Jasmin Forsyth (née Geisel) (pronounced 'Guy-zle') is an Australian television presenter, journalist, writer, producer & Media/PR consultant.

Forsyth's first role on TV was as the host of a national AFL show, Totally Footy on Network Ten.  She then moved into news as a journalist, before becoming a presenter, writer and field producer on Ten's, Totally Wild.

In 2006, Forsyth joined the Nine Network as a journalist for Queensland programs, Extra and Weekend Extra.
She also filed stories for Nine News and Sport, and hosted the 2008 & 2009 Qld Surf Life Saving Championships.

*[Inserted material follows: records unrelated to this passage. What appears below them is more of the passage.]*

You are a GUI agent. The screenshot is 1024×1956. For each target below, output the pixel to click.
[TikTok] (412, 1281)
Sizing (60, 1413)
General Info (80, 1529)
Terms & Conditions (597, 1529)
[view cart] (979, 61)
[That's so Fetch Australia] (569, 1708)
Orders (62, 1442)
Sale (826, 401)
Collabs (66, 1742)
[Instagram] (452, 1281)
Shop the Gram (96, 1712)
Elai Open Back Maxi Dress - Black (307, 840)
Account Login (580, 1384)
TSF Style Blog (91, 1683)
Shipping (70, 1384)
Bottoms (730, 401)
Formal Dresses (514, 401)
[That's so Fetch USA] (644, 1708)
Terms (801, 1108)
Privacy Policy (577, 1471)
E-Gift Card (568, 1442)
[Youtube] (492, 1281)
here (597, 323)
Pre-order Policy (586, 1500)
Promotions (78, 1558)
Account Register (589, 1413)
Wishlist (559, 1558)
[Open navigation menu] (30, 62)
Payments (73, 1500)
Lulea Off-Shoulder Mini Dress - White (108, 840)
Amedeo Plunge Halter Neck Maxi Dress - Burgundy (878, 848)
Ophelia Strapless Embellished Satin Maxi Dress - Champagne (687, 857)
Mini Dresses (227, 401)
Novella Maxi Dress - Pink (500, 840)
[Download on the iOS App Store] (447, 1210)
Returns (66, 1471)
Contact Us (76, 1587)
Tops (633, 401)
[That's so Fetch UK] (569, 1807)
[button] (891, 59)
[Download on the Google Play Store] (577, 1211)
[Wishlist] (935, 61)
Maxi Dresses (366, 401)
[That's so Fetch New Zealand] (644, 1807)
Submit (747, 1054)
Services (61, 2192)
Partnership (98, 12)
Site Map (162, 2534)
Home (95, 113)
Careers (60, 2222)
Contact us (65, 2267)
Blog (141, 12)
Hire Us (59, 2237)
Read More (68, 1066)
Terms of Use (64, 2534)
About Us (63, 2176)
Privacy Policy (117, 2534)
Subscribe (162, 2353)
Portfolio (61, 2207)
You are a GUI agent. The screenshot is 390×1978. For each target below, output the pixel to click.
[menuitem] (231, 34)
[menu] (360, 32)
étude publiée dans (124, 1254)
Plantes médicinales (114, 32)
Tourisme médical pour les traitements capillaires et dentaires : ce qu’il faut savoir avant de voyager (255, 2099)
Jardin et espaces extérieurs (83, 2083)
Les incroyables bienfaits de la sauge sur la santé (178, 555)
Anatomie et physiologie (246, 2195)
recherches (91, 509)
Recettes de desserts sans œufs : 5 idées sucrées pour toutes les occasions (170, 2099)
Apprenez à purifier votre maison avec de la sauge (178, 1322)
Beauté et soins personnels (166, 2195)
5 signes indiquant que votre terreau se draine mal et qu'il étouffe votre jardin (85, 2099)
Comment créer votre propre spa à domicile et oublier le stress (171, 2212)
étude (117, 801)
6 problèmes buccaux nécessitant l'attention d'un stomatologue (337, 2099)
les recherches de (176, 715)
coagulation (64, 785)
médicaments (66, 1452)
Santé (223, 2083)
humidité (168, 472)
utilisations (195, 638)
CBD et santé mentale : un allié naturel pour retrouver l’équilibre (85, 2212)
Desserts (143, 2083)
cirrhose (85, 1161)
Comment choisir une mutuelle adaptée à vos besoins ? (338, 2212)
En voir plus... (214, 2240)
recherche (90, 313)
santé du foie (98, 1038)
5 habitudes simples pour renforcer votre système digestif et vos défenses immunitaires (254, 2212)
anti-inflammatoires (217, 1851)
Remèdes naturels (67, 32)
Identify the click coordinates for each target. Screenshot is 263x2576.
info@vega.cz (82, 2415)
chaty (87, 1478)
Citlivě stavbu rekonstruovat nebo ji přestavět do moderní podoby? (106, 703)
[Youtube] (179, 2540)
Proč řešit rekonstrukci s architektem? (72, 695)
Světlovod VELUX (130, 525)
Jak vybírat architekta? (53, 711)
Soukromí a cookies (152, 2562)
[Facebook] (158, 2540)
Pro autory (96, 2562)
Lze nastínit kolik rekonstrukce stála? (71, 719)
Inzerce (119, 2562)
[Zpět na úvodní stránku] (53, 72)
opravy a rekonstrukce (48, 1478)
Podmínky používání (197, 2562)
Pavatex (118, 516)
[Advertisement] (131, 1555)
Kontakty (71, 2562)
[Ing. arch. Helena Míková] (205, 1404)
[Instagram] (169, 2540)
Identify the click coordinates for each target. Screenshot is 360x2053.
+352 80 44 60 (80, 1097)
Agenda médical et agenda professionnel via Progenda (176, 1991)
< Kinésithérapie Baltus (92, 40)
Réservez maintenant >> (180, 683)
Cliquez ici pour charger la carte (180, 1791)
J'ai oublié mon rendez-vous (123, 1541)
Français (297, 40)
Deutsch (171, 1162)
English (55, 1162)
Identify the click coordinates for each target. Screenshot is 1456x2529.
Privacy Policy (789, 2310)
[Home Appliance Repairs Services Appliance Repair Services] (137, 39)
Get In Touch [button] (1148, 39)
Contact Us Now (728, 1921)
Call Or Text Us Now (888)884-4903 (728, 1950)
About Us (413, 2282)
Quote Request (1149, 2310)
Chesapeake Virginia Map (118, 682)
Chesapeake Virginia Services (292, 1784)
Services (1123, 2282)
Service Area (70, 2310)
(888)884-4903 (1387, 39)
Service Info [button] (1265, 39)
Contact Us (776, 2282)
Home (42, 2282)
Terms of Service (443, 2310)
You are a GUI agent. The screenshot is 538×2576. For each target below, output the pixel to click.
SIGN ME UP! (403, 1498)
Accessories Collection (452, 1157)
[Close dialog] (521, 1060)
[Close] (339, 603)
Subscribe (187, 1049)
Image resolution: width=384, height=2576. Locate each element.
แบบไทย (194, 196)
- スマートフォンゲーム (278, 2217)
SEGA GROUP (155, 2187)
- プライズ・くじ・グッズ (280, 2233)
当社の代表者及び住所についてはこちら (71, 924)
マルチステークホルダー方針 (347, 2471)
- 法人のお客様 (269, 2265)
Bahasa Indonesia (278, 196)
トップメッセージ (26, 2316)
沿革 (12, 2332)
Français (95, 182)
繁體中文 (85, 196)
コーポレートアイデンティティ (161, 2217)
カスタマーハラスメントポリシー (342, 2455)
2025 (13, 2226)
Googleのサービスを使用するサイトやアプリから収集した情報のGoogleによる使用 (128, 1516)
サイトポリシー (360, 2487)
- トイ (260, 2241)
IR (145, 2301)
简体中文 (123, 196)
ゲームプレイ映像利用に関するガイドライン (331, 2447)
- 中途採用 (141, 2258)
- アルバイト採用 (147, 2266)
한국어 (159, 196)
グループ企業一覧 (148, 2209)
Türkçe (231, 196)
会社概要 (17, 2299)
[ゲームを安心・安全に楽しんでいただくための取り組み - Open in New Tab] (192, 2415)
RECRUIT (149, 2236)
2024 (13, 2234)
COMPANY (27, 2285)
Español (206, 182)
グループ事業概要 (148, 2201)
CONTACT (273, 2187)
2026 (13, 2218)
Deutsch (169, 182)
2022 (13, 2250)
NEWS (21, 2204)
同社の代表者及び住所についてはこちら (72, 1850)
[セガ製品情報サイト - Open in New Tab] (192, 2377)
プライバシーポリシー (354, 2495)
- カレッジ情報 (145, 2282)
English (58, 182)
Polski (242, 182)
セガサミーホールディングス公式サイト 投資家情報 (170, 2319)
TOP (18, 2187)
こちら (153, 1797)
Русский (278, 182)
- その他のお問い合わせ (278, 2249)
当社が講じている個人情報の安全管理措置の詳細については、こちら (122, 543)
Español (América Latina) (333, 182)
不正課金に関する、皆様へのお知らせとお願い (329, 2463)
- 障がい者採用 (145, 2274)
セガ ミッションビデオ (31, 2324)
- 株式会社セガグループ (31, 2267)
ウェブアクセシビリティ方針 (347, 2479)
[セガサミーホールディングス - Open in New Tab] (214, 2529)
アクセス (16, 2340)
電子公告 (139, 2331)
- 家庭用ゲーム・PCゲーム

In 2007, she married freelance senior TV Cameraman/DOP, Lighting Operator and Field Producer, Chris Forsyth.
Currently, she and her husband, run Media Force Productions (https://mediaforce.com.au); a Brisbane-based, one-stop-shop production house for TV Productions, Corporate Videos, PR Videos, Real Estate promotions and high-end wedding DVDs. Forsyth also consults as the Media Manager for Swim Australia.

Before fronting the camera, Forsyth was a swimmer - representing Australia on several occasions. At the 1999/2000 FINA World Cup meets in Shanghai and Hobart, she won silver in the 50m butterfly, and a bronze medal in the 100m freestyle.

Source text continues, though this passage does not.